Types and formats

In Romanesco, every analysis input and output is typed. A type in Romanesco is a high-level description of a data structure useful for intuitive workflows. It is not tied to a particular representation. For example, the table type may be defined as a list of rows with ordered, named column fields. This description does not specify any central representation since the information may be stored in a variety of ways. A type is specified by a string unique to your Romanesco environment, such as "table" for the table type.

An explicit representation of data is called a format in Romanesco. A format is a low-level description of data layout. For example, the table type may have formats for CSV, database table, R data frame, or JSON. The format may be text, serialized binary, or even in-memory data layouts. Just like types, a format is specified by a string unique to your Romanesco environment, such as "csv" for the CSV format. Formats under the same type should be convertable between each other.

Notice that the above uses the phrases such as “may be defined” and “may have formats”. This is because at its core Romanesco does not contain types or formats. The romanesco.run() function will attempt to match given input bindings to analysis inputs, validating data and performing conversions as needed. To make Romanesco aware of certain types and formats, you must define validation and conversion routines. These routines are themselves Romanesco algorithms of a particular form, loaded with romanesco.format.import_converters(). See that function’s documentation for how to define validators and converters.

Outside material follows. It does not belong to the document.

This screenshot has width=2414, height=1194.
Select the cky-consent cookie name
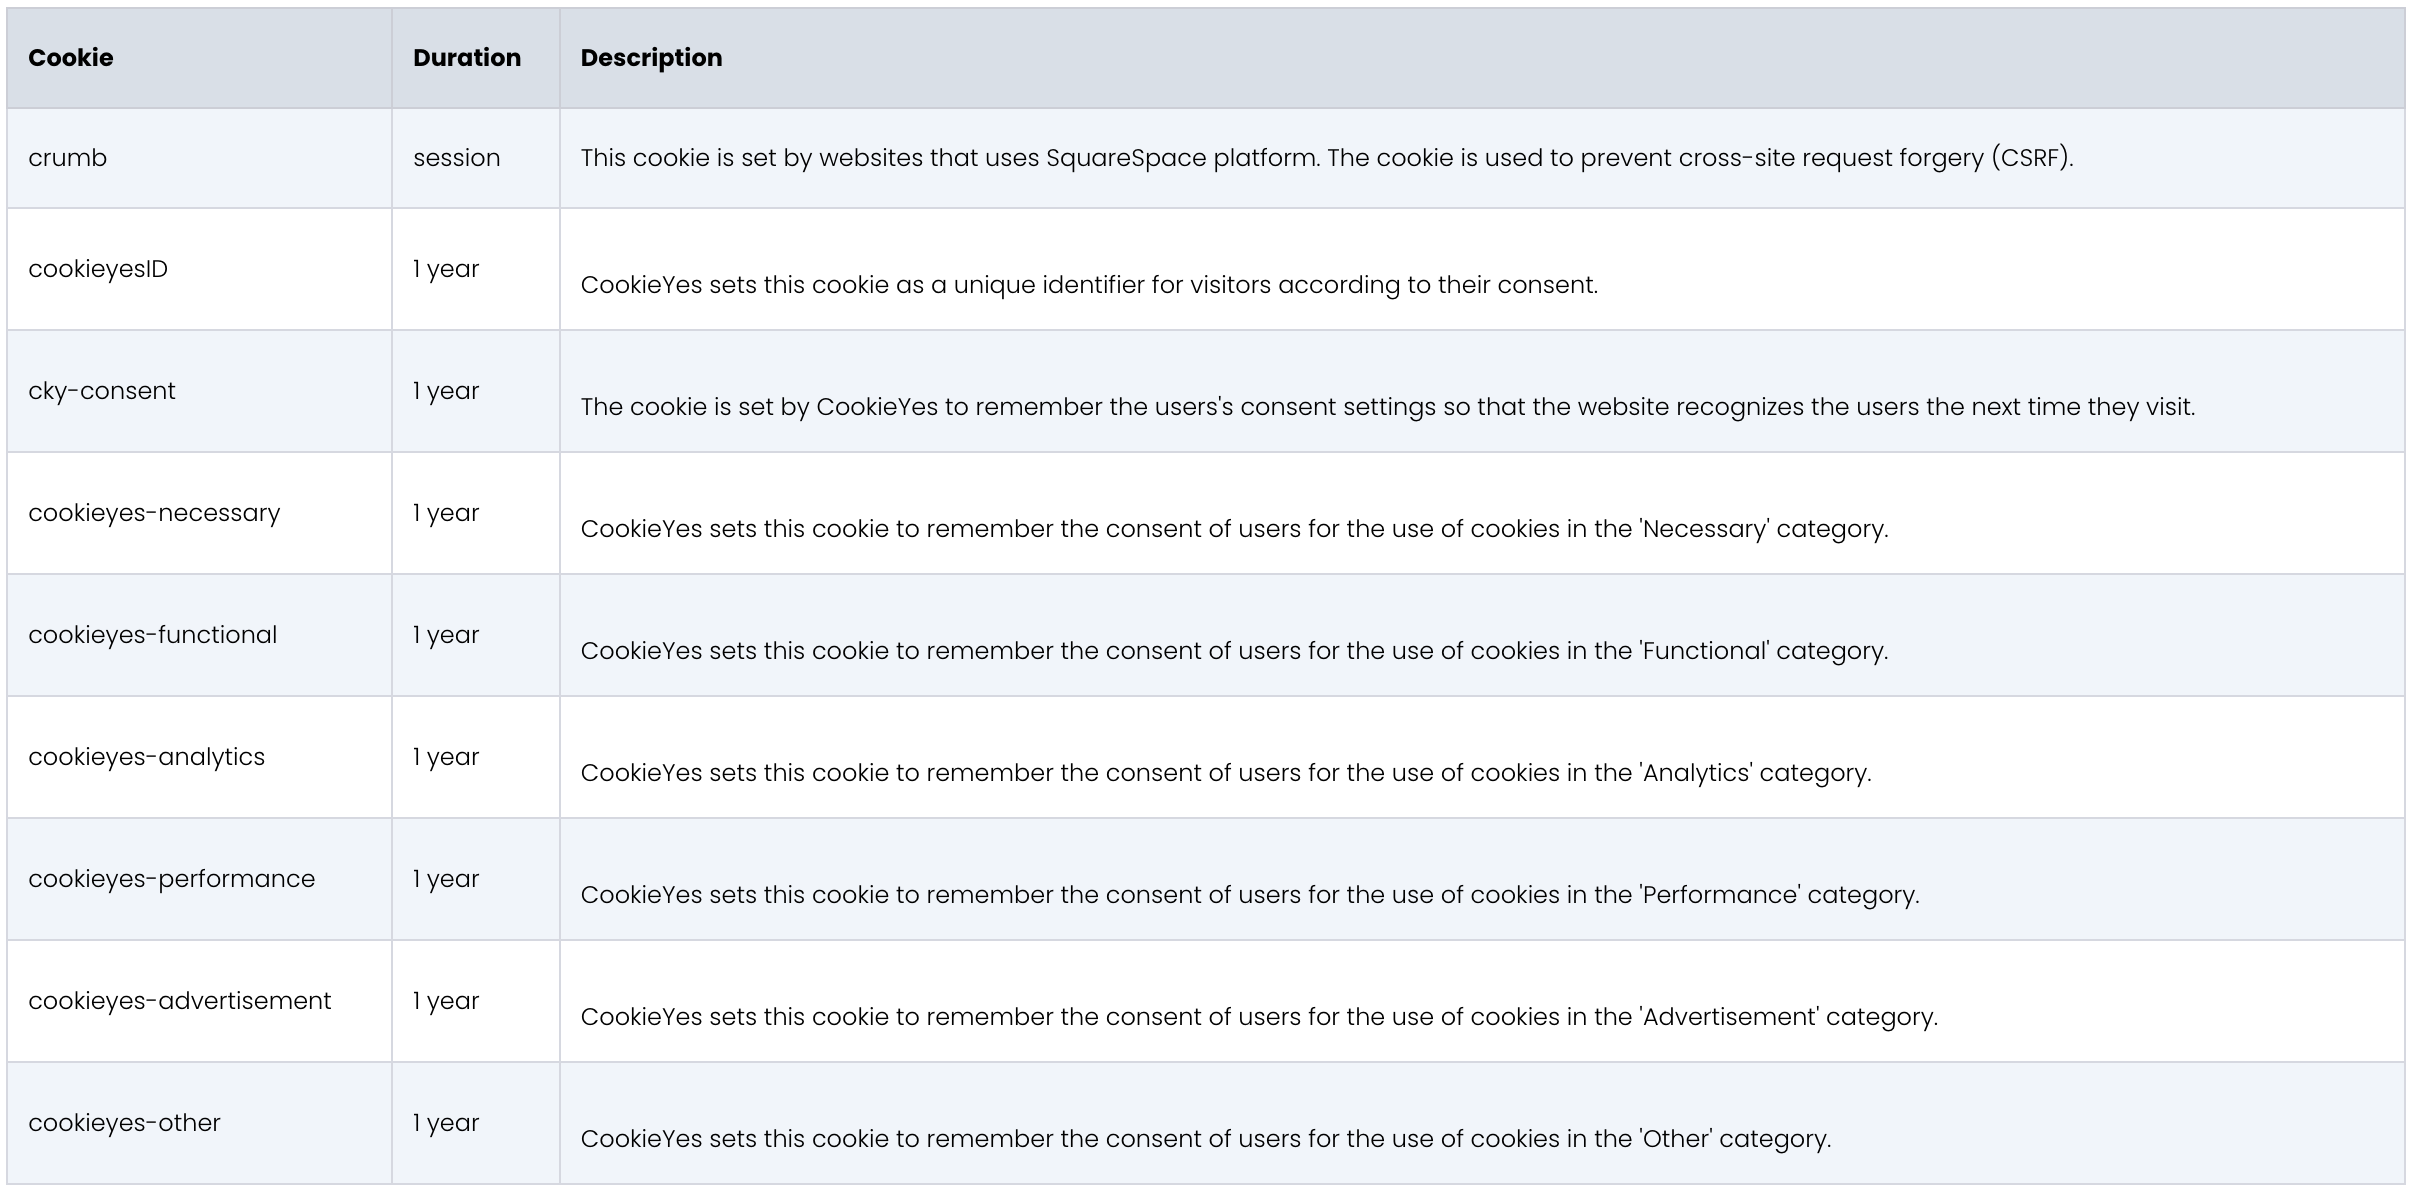(x=102, y=391)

The following are the types available in Romanesco core. Plugins may add their own types and formats using the romanesco.format.import_converters function. See the Plugins section for details on plugin-specific types and formats.

"boolean" type

A true or false value. Formats:

"boolean":An in-memory Python bool.
"json":A JSON string representing a single boolean ("true" or "false").

"number" type

A numeric value (integer or real). Formats:

"number":An in-memory Python int or float.
"json":A JSON string representing a single number.

"string" type

A sequence of characters.

"text":A raw string of characters (str in Python).
"json":A JSON string representing a single string. This is a quoted string with certain characters escaped.

"table" type

A list of rows with ordered, named column attributes. Formats:

"rows":

A Python dictionary containing keys "fields" and "rows". "fields" is a list of column names that specifies column order. "rows" is a list of dictionaries of the form field: value where field is the field name and value is the value of the field for that row. For example:

{
    "fields": ["one", "two"],
    "rows": [{"one": 1, "two": 2}, {"one": 3, "two": 4}]
}
"rows.json":

The equivalent JSON representation of the "rows" format.

"objectlist":

A Python list of dictionaries of the form field: value where field is the field name and value is the value of the field for that row. For example:

[{"one": 1, "two": 2}, {"one": 3, "two": 4}]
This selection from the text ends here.